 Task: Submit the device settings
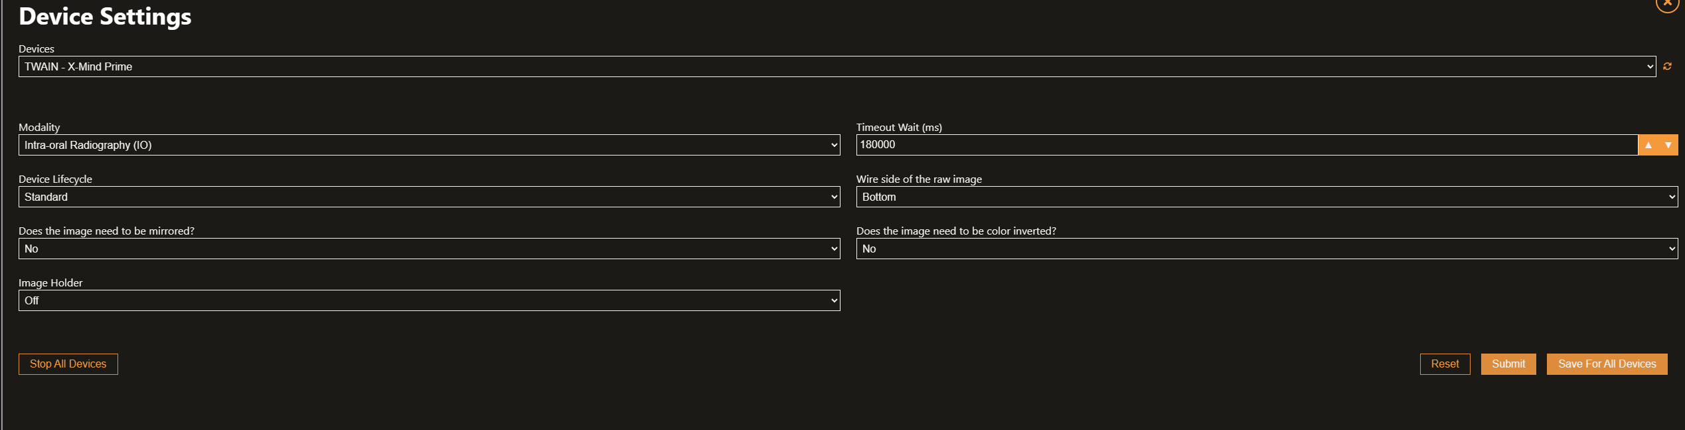(x=1508, y=364)
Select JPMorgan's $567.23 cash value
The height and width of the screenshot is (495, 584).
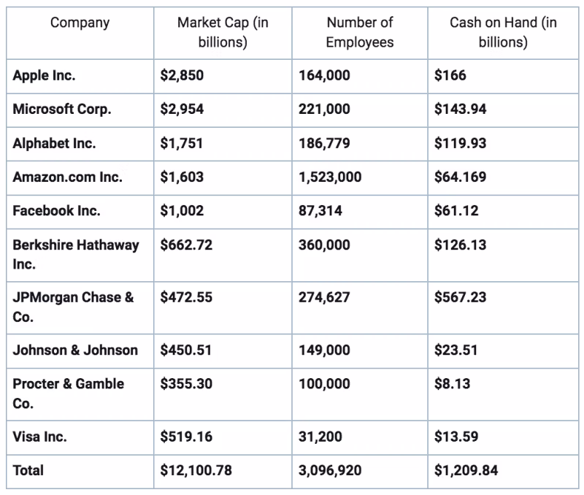pos(460,298)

*TASK STATEMENT*
All of the data above should be quoted exactly, except for the pictures.

*SOLUTION FOR THIS EXERCISE*
 Task: Submit the device settings
(x=1508, y=364)
Select JPMorgan's $567.23 cash value
The height and width of the screenshot is (495, 584).
pos(460,298)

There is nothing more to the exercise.